Data from social-networking sites such as Facebook and MySpace have been used to gather evidence in criminal trials, against employees (which can lead to lawsuits) and applicants to jobs in the US and abroad, applicants to colleges and graduate schools, politicians and high school students.
Now, the Wall Street Journal reports that attorneys are visiting social-networking sites to search for data on possible jurors:
Prosecution and defense lawyers are scouring [Facebook] for personal details about members of the jury pool that could signal which side they might sympathize with during a trial. They consider what potential jurors watch on television, their interests and hobbies, and how religious they are. […]
Josh Marquis, district attorney of Clatsop County in Oregon, did background searches on Facebook to help pick a jury for a penalty trial last summer to determine if a convicted murderer should get the death penalty. […]
Some legal experts oppose this growing practice of scouring social-media sites, arguing that the traditional jury-selection process, which involves lawyers questioning prospective jurors, provides more valuable information than out-of-context online comments. […]
Some appellate courts have upheld lawyers’ rights to research jurors online, including one in New Jersey that ruled last year that a lower-court judge erred by prohibiting a plaintiffs’ attorney from using the Internet in the courtroom. […]
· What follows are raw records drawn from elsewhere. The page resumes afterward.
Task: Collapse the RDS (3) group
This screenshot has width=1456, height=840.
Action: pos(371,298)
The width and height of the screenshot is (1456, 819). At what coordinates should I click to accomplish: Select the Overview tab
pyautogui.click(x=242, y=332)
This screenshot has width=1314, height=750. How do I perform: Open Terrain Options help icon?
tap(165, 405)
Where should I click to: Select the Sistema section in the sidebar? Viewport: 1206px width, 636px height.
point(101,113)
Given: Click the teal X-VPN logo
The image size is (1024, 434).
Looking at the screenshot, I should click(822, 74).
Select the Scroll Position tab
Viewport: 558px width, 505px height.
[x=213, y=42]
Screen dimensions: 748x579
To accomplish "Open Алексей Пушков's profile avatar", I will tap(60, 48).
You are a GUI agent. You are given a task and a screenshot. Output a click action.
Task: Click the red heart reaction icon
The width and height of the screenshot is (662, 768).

Many people, [Armando Villalobos, the district attorney of Cameron County, Brownsville, Texas,] said, limit access to more telling details to those they have “friended.” (It’s unclear, for example, what his prosecutors would glean from Mr. Villalobos’s own Facebook page, without friending him: It shows he is married and a fan of the TV show “Spartacus.”)
Mr. Villalobos is considering a method to get behind the site’s private wall to learn more. One option: granting members of the jury pool free access to the court’s wi-fi network in exchange for temporarily “friending” his office.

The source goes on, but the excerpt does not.